* AIM OF THE TASK:
Find the word "agent" in the listing below. Copy every line that has it.

○ ○ ○

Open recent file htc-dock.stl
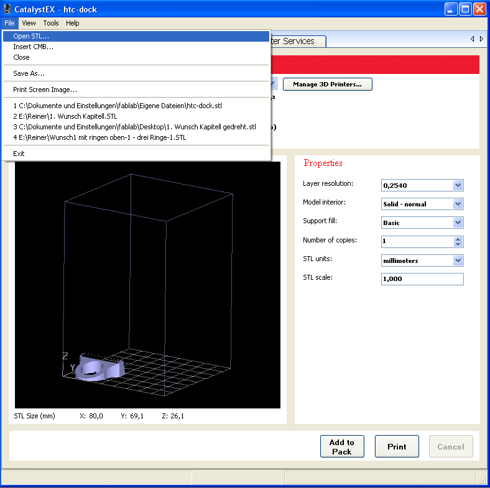Viewport: 490px width, 488px height. [118, 106]
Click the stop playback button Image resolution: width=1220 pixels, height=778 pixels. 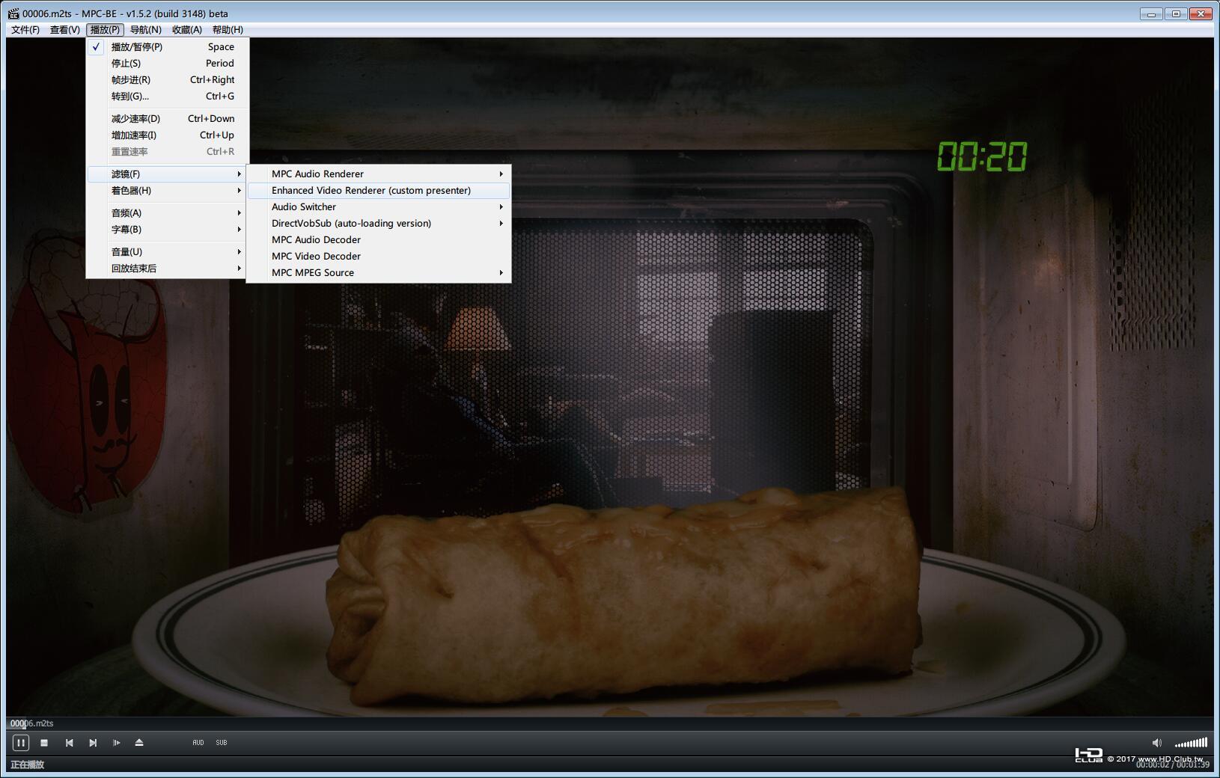(x=44, y=743)
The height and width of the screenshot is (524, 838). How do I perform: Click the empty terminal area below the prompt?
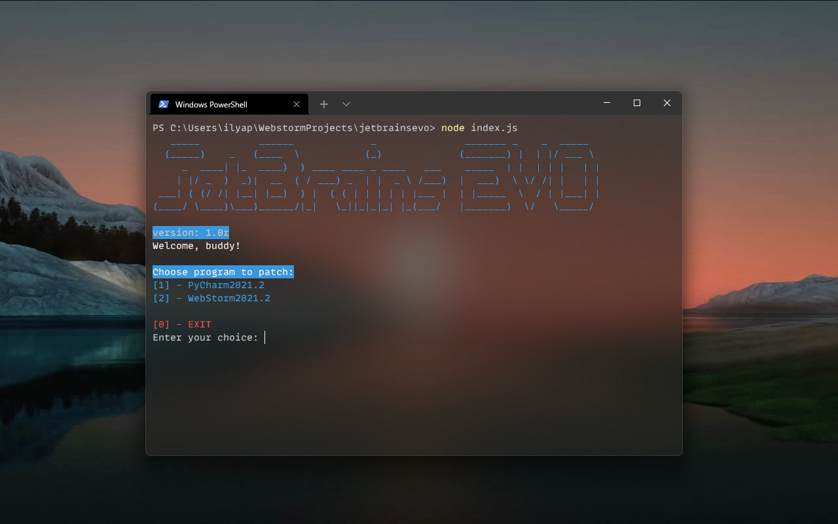[x=412, y=393]
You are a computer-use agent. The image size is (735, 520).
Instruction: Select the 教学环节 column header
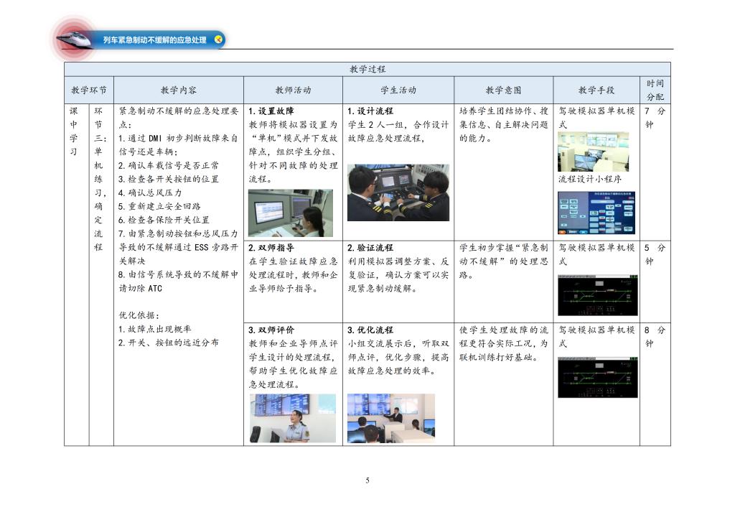point(89,90)
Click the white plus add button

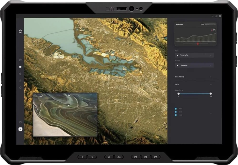click(20, 129)
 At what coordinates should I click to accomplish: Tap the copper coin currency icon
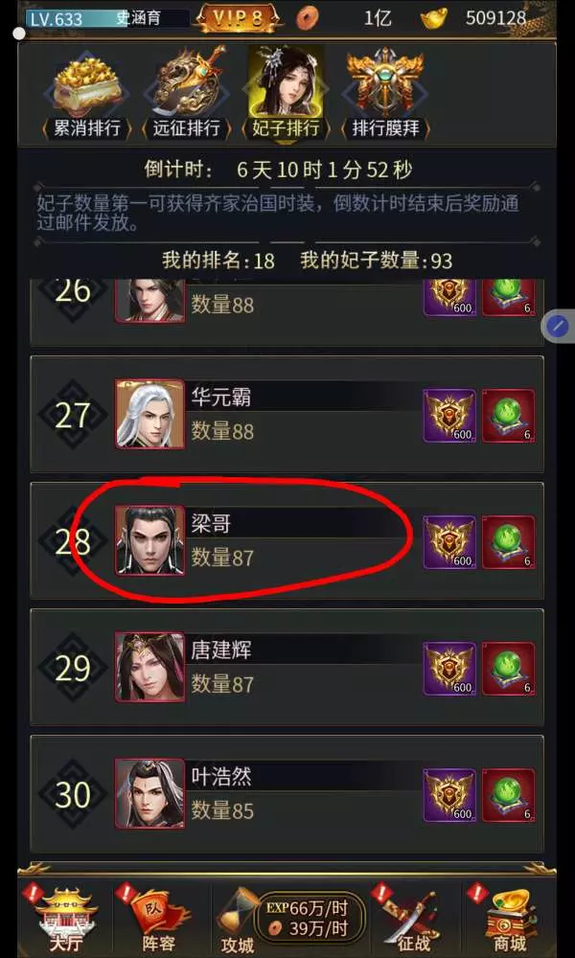[308, 17]
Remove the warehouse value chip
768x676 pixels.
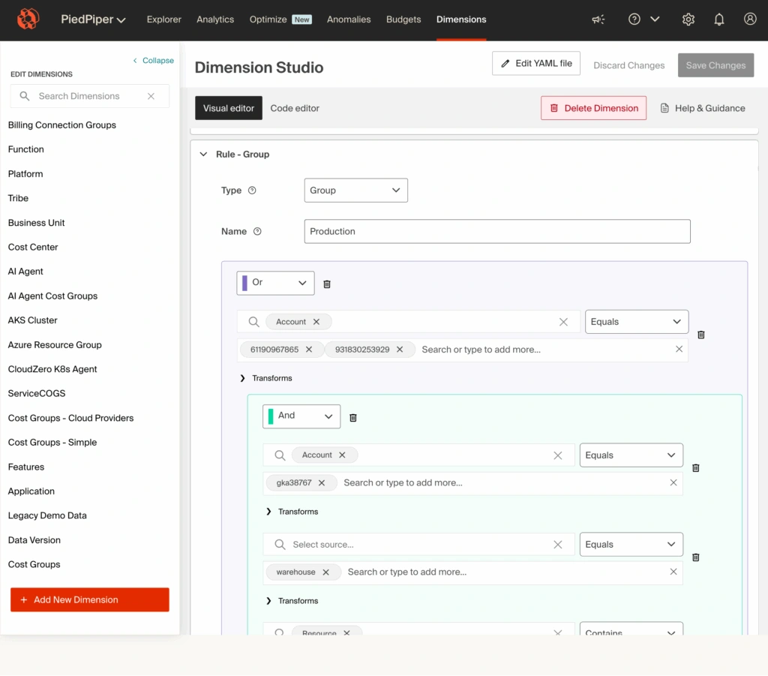pos(326,572)
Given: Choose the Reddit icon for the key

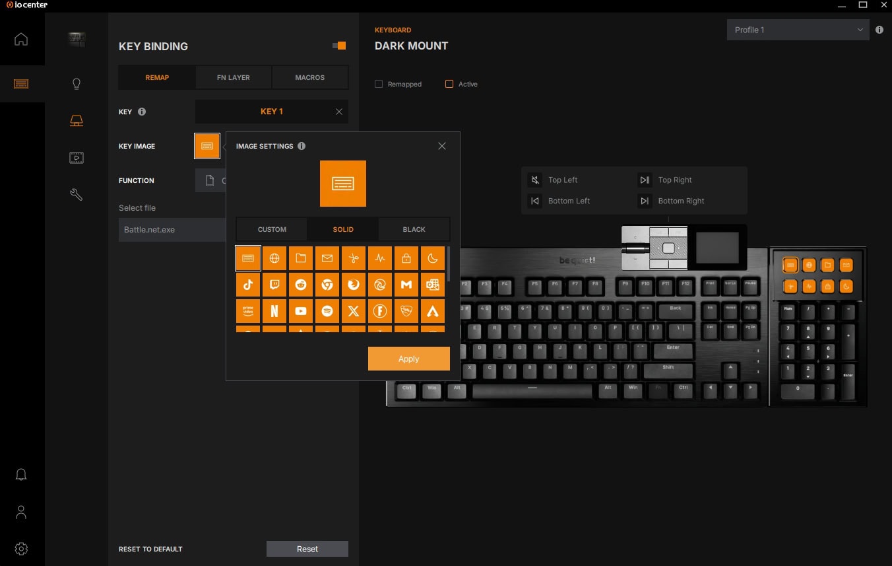Looking at the screenshot, I should click(x=301, y=285).
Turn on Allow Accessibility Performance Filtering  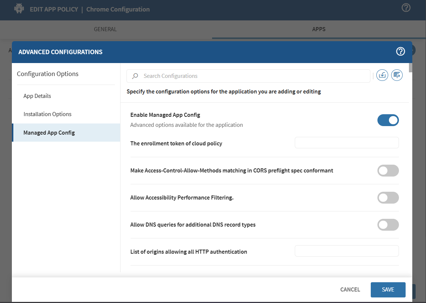coord(388,198)
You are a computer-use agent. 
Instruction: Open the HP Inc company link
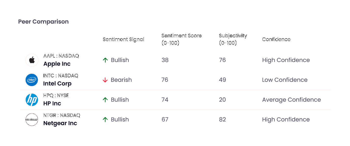pyautogui.click(x=52, y=103)
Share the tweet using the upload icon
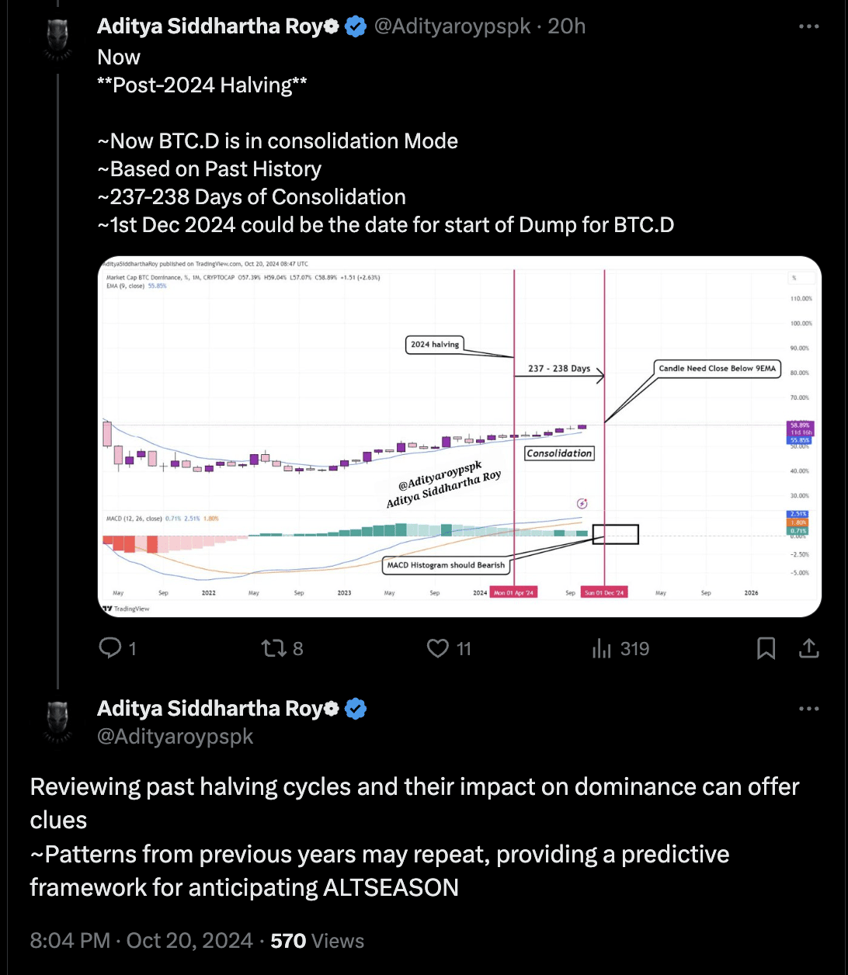 (x=808, y=648)
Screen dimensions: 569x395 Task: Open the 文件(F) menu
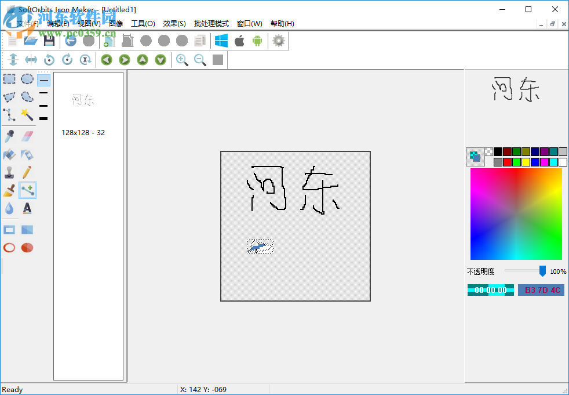click(26, 24)
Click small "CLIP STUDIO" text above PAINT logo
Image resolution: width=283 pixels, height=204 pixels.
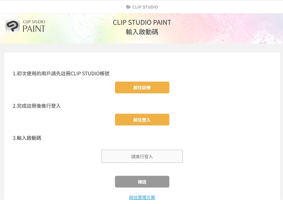tap(34, 22)
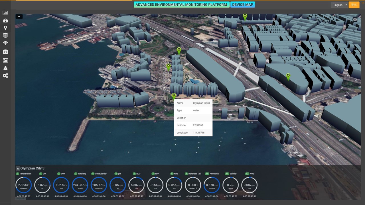Select the image gallery sidebar icon

(x=5, y=60)
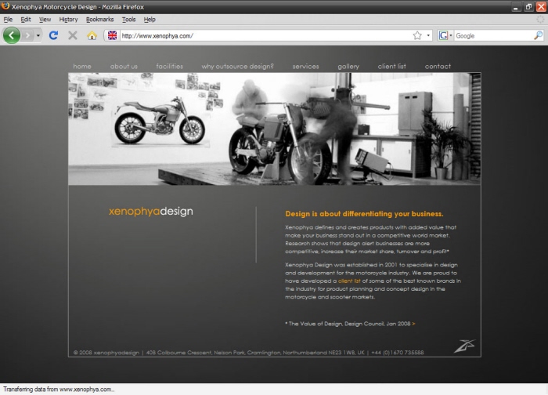Click the search magnifying glass icon

click(x=538, y=35)
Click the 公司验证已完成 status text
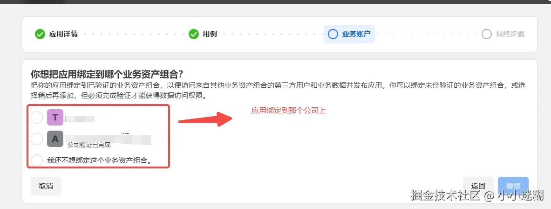Viewport: 551px width, 209px height. point(89,145)
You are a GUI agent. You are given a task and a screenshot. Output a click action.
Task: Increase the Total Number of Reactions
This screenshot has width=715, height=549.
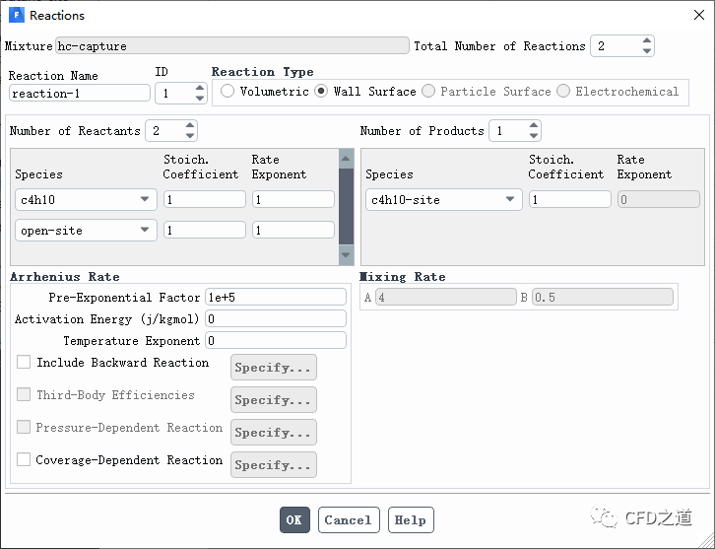click(x=647, y=41)
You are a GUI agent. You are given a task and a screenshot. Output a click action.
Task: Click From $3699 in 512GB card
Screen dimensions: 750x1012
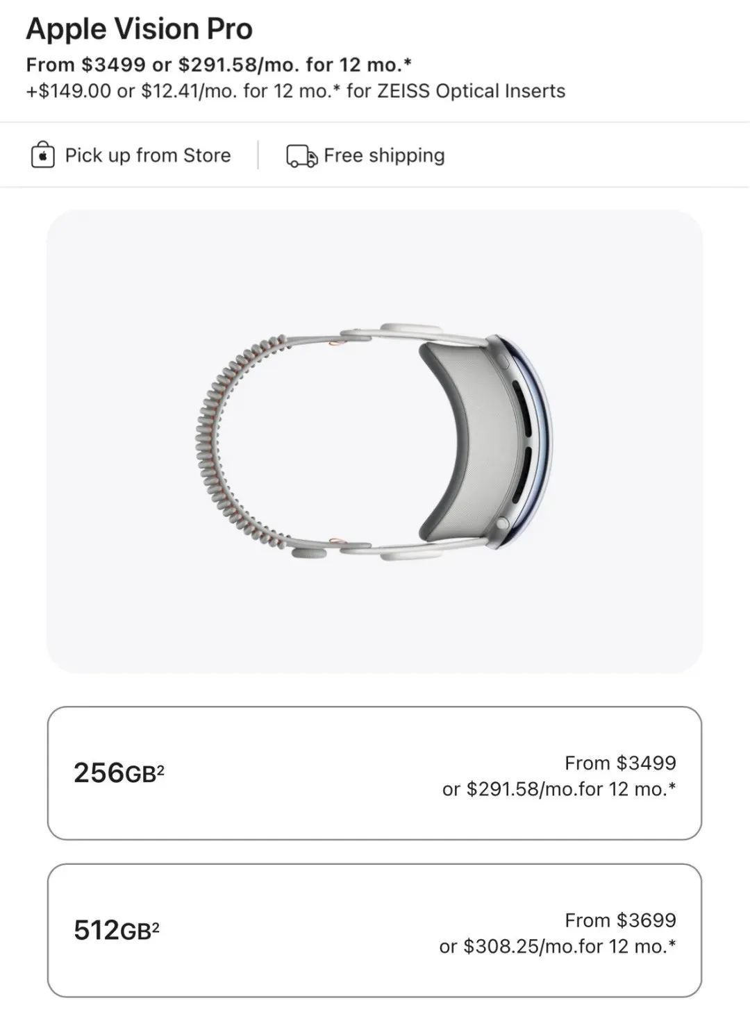pos(620,920)
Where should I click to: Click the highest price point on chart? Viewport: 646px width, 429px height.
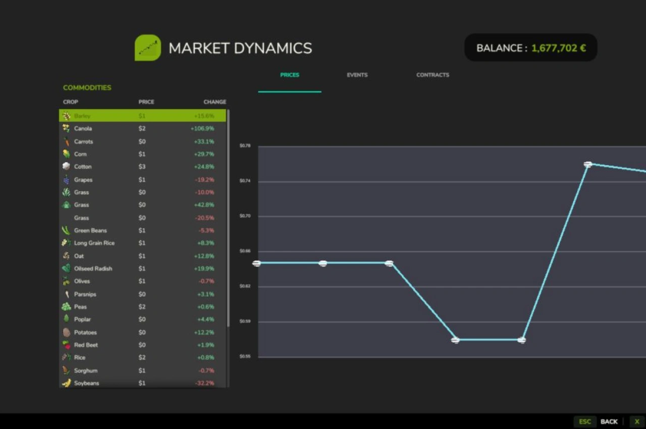[587, 164]
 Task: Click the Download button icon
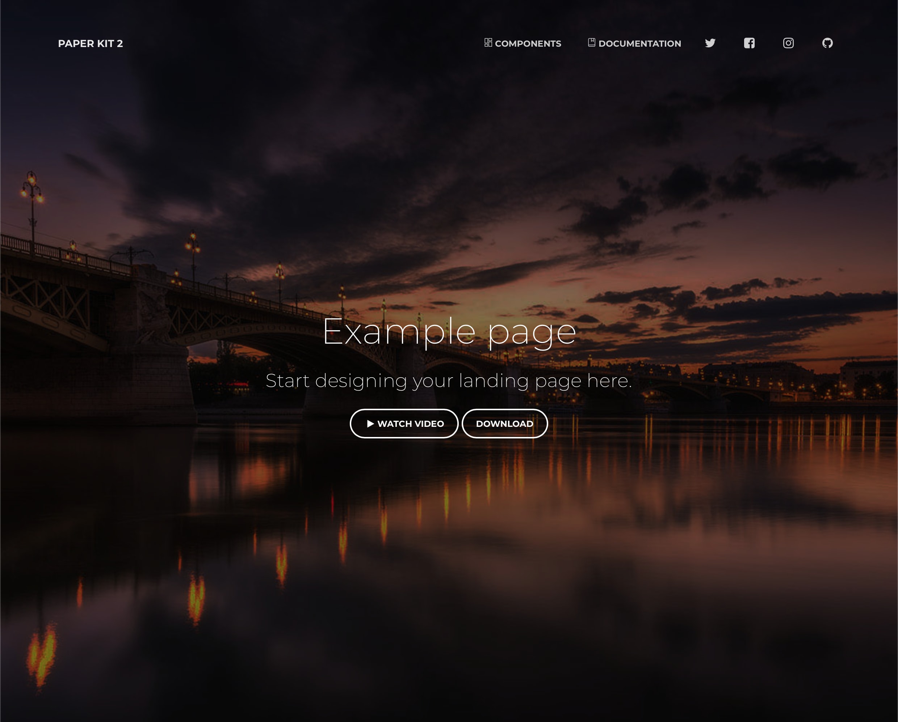click(504, 424)
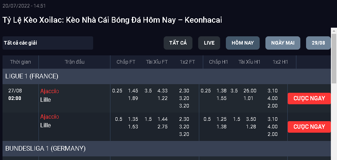
Task: Switch to the LIVE matches tab
Action: click(209, 43)
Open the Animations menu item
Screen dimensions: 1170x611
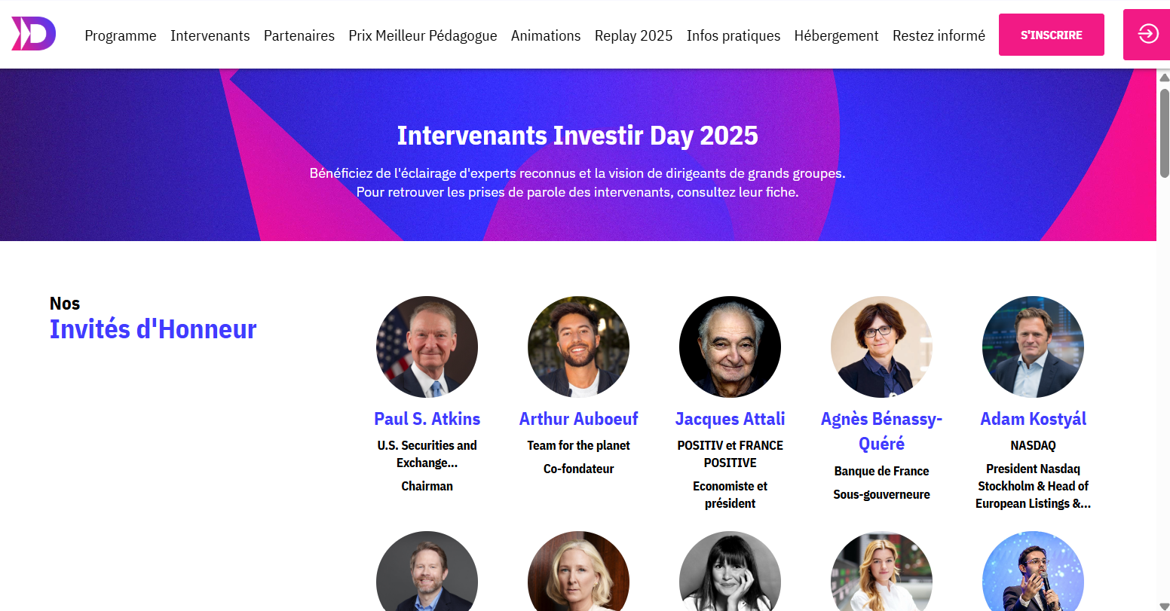pos(546,35)
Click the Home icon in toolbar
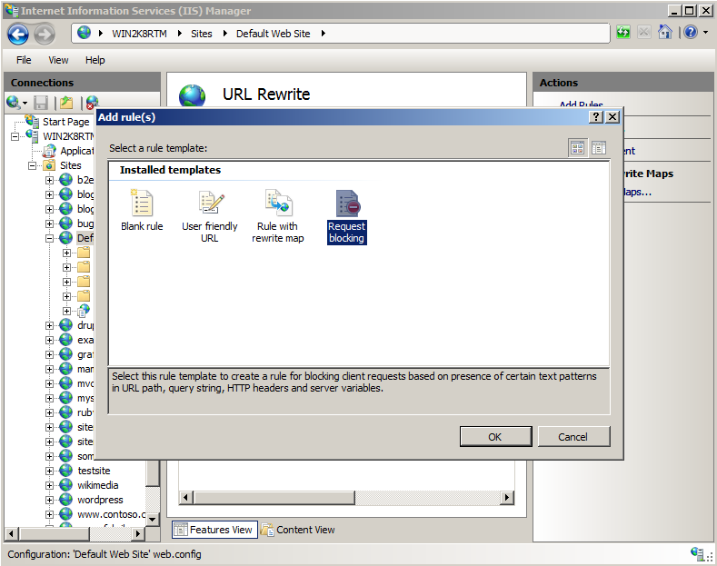Image resolution: width=717 pixels, height=566 pixels. point(664,33)
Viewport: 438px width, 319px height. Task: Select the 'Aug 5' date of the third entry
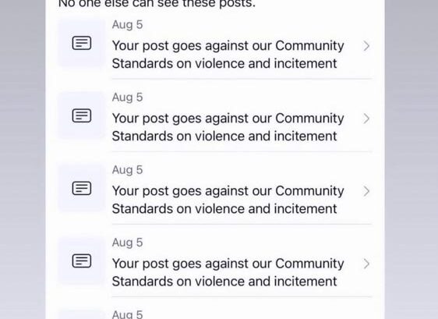pos(127,170)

○ ○ ○

* TASK OUTPUT:
You are a computer-use agent. The image size is (735, 520).
You are a computer-use agent. 
You are a GUI agent. You are given a task and a screenshot. Output a click action.
You are a GUI agent. You are given a task and a screenshot. Output a click action.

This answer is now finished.